Written by Dorian Watson, M.A.
My dad loves jigsaw puzzles, especially ones with 1,000 or more pieces. He recently bought several for us to put together as a family. As we worked on them, I noticed that more than putting the pieces into place, my father enjoyed watching his children check the design, locate the correct pieces, and work together to complete the task. I couldn’t help but make the correlation to my heavenly Father who works the same way in my life.
Recently, my life has really felt like a puzzle. I am able to identify many of the pieces, but I don’t feel like I’m making much progress at assembling it. When I began working on the literal puzzles with my dad this year, I noticed there was a process of construction that helped me to make progress with the puzzle of my life. The more puzzles we put together (five so far), the more they seemed to teach me.

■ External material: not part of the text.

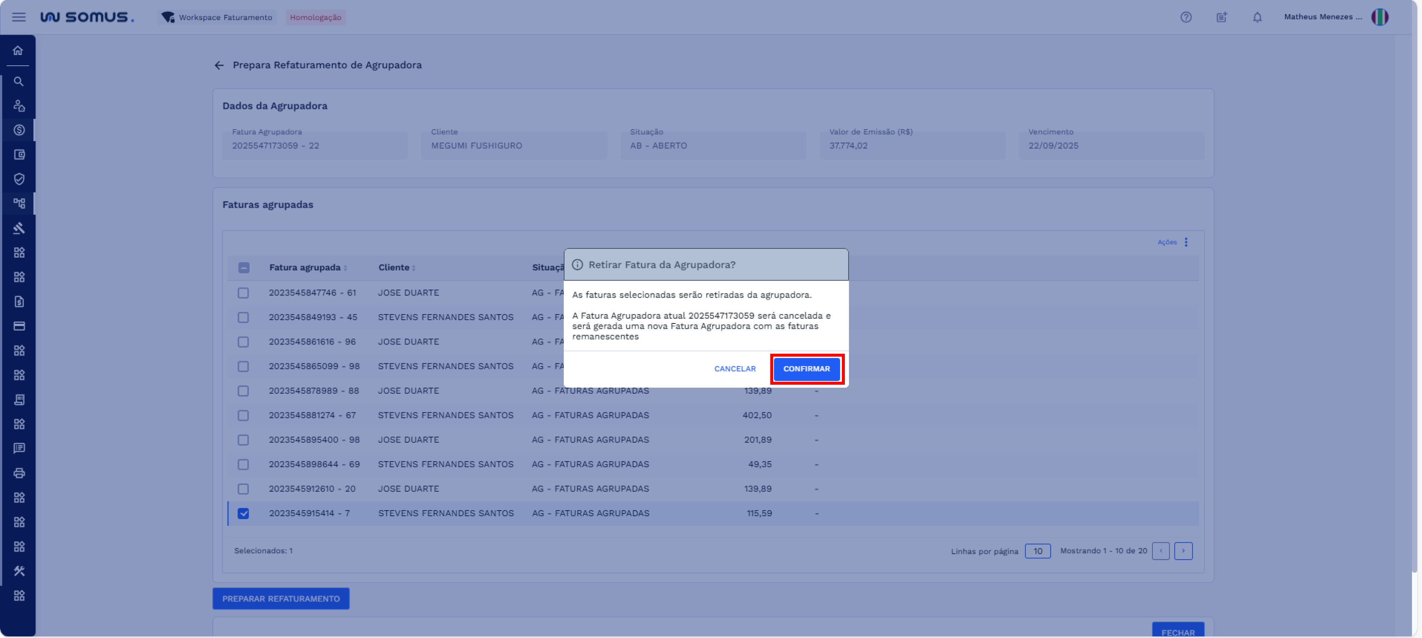Open the printer icon in sidebar
The width and height of the screenshot is (1422, 638).
point(19,473)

Here are eight things I’ve learned:
Don’t let the number of pieces discourage you. When you open the box of a 2,000 piece puzzle, the volume of pieces can cause a shock. Even though it clearly says there are a plethora of parts to be assembled right there on the box, having them all right there in front of you can make the task look impossible. Resist the urge to flee and start somewhere. (I don’t recommend dumping them all out on the table!)

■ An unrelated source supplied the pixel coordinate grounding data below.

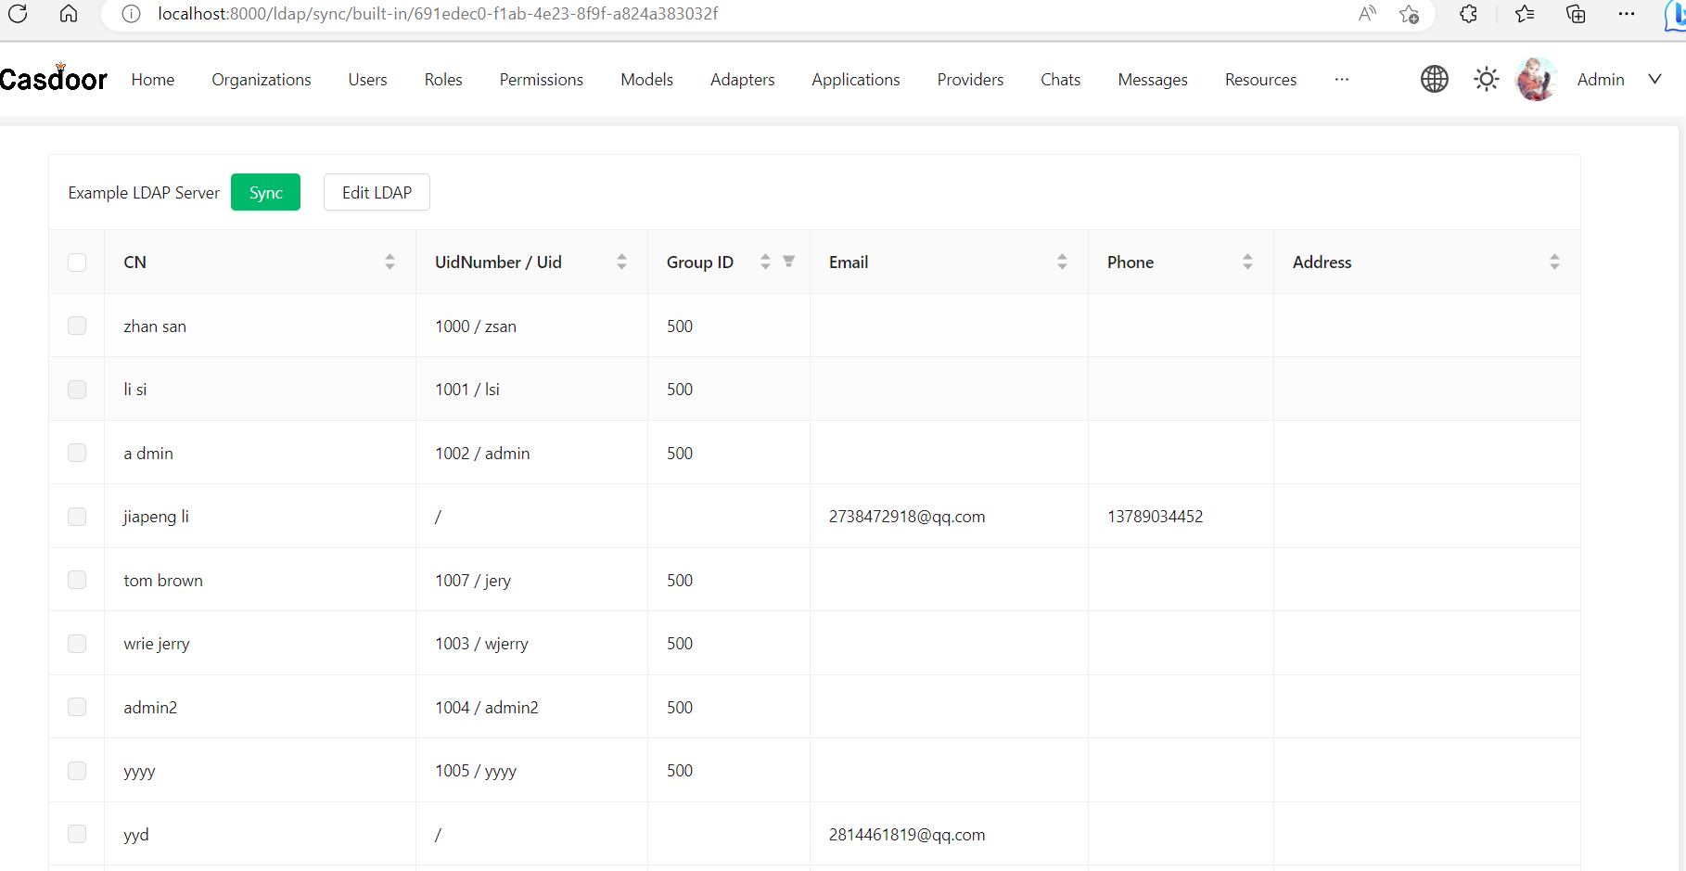Check the checkbox for zhan san
The width and height of the screenshot is (1686, 871).
77,326
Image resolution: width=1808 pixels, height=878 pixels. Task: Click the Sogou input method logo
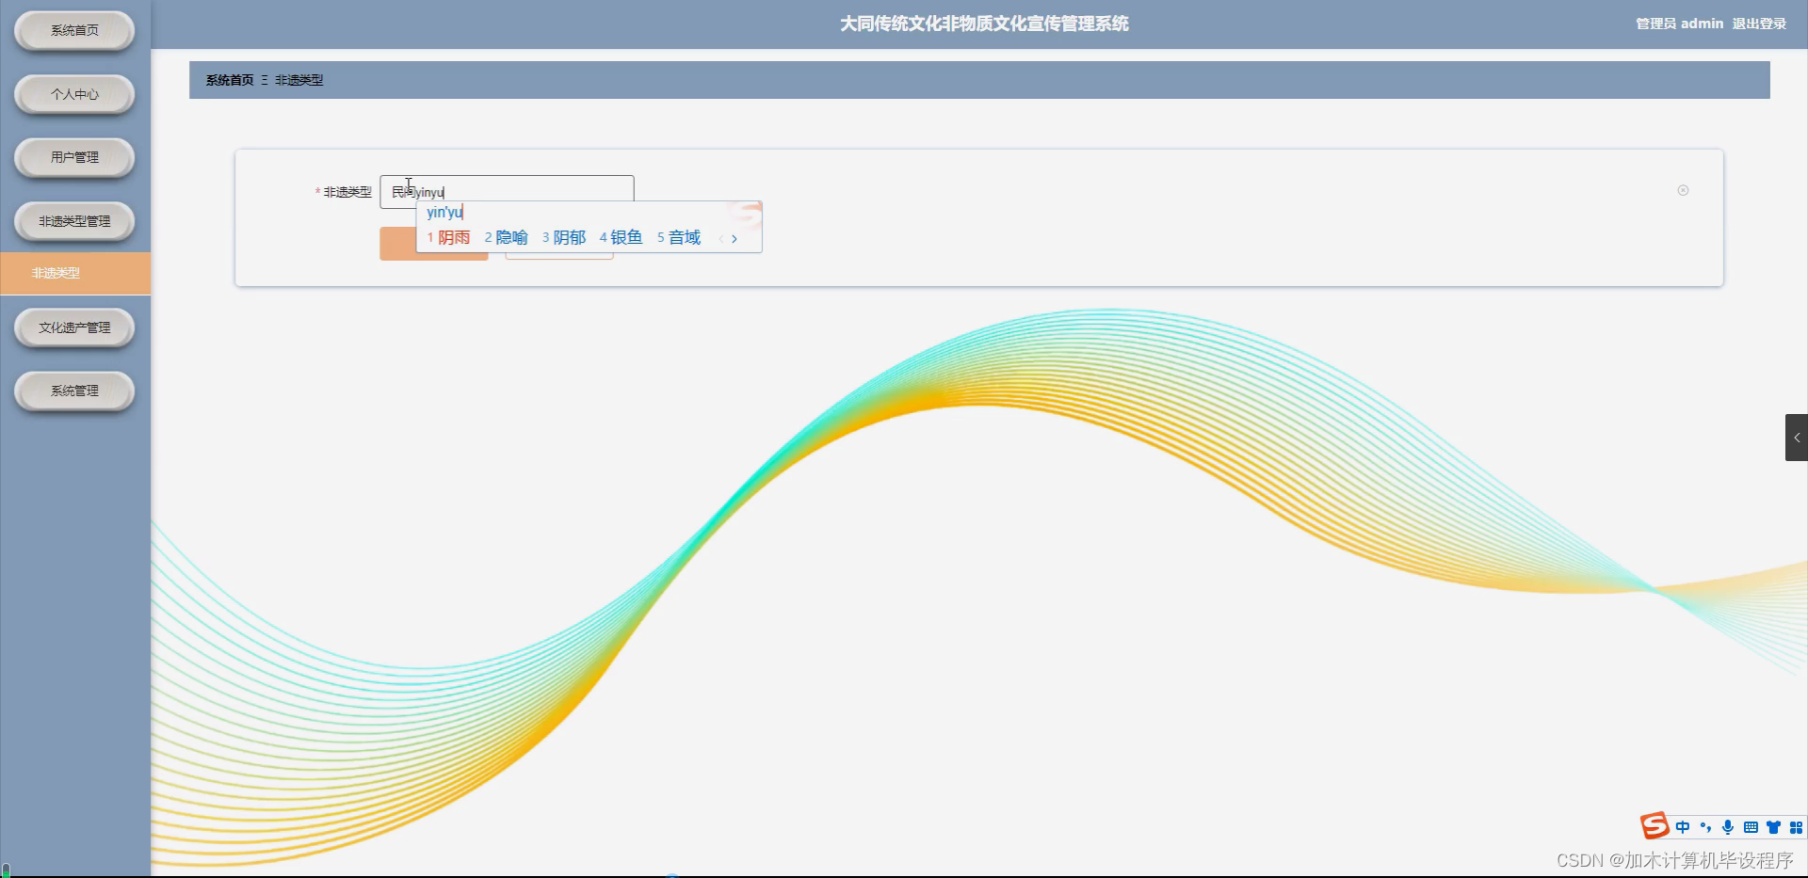[1655, 825]
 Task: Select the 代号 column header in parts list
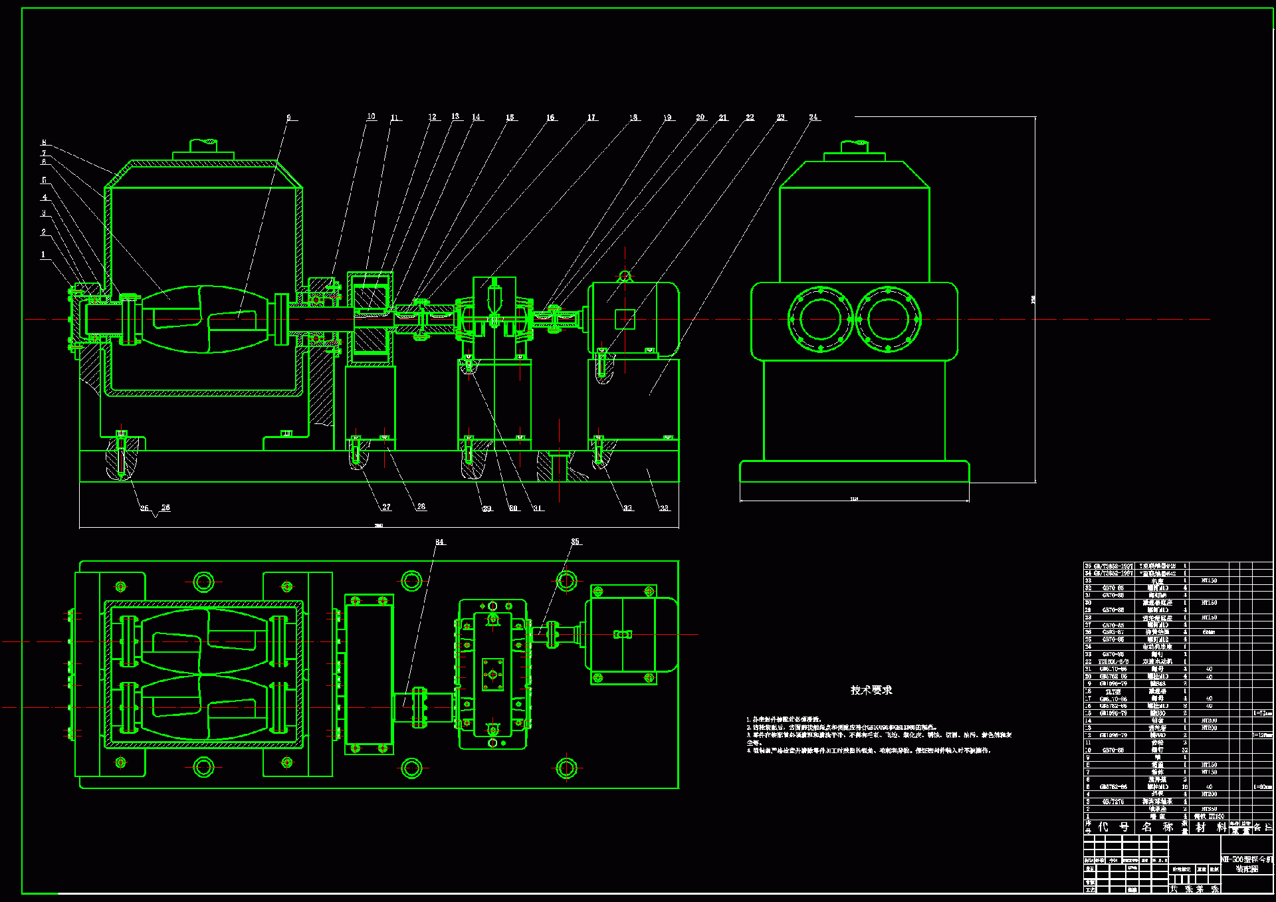1113,827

Start with what you recognize. Many people begin putting a puzzle together by assembling the edge pieces first. The edge pieces are usually easy to identify, and they provide a framework that works as a guide to connect the rest of the interior parts.

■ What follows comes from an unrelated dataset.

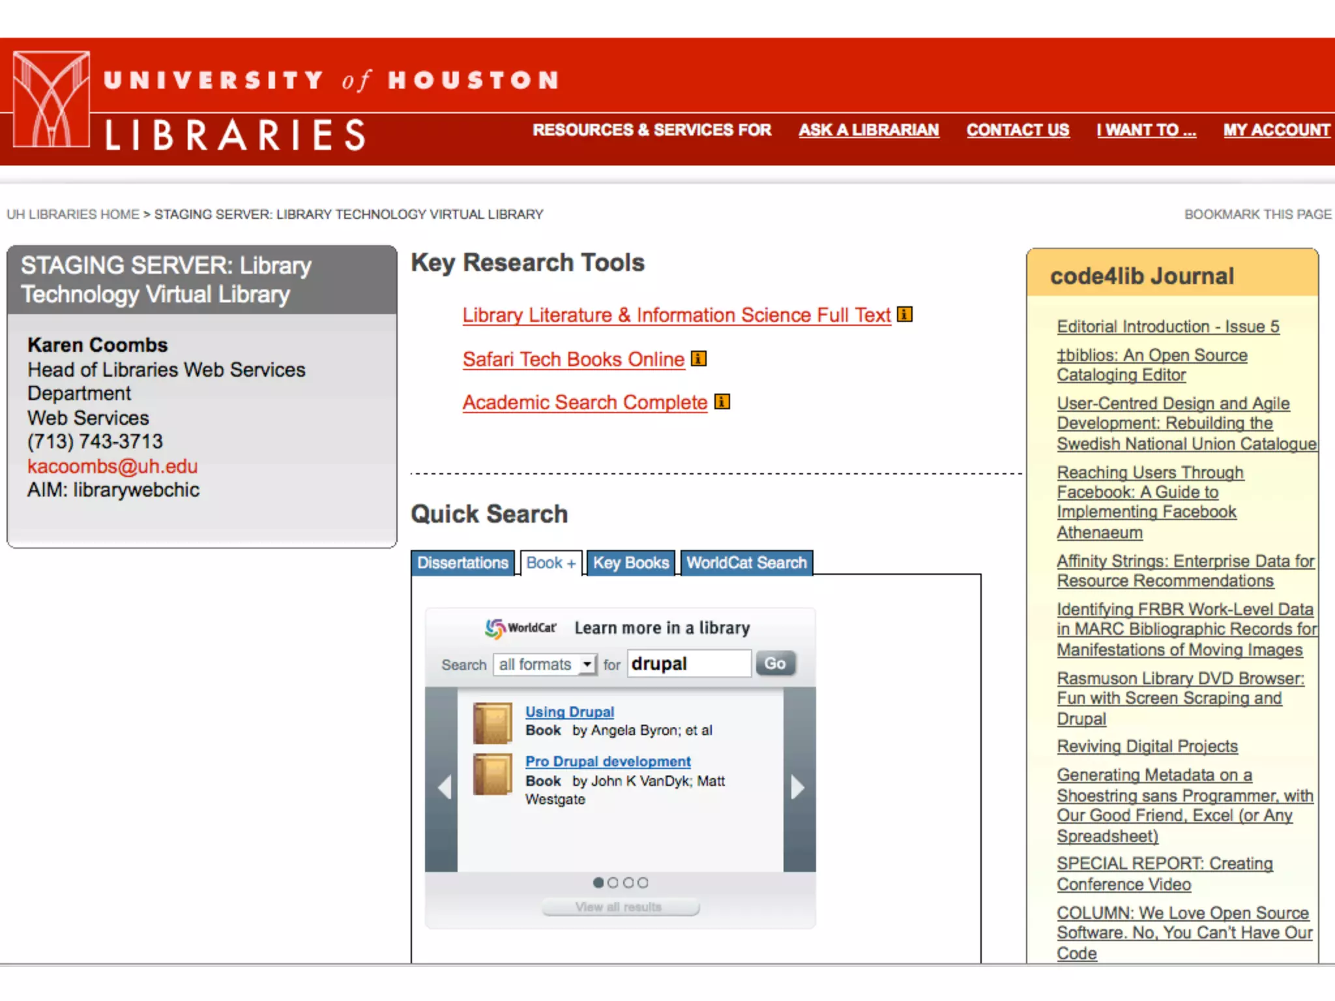Click info icon beside Academic Search Complete
Viewport: 1335px width, 1001px height.
pos(722,402)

Use the references. We are conditioned in school not to look at references so as not to cheat. While that is a great rule for school tests, it doesn’t apply to puzzles. The picture on the box shows you what you are trying to accomplish. Refer to it as often as you need to!
Try it another way. Once you’ve got some pieces together, you can see what additional pieces you need to make more progress. At some point, you will probably come across one that looks right but doesn’t fit. Sometimes you have the right piece, but in order for it to go in correctly, it must be turned another way. Changing the position of the piece can bring clarity on how it goes in.
Missing Pieces. You may be working a section, and no matter how many times you search through the box, you can’t locate the piece that connects the others. It’s a good idea to check the floor to see if it has fallen out of sight. Sometimes though, the piece really is missing.
Go with the flow. I found that some sections refused to come together until other parts were completed. Initially I was very frustrated with that, but I learned to release my desire to finish that part and focus my effort elsewhere until it was the right time to go back.
Receive assistance. While it’s satisfying to say, “I did it all by myself,” having help and sharing the experience makes the process faster and more fun.
Take your time. Puzzles take time. The larger the puzzle, the more time it will take to complete. Set your expectations according to the size of the task and determine to commit the time necessary to accomplish it.
I’m still working on my own life puzzle, but these lessons have helped me be more efficient in the process.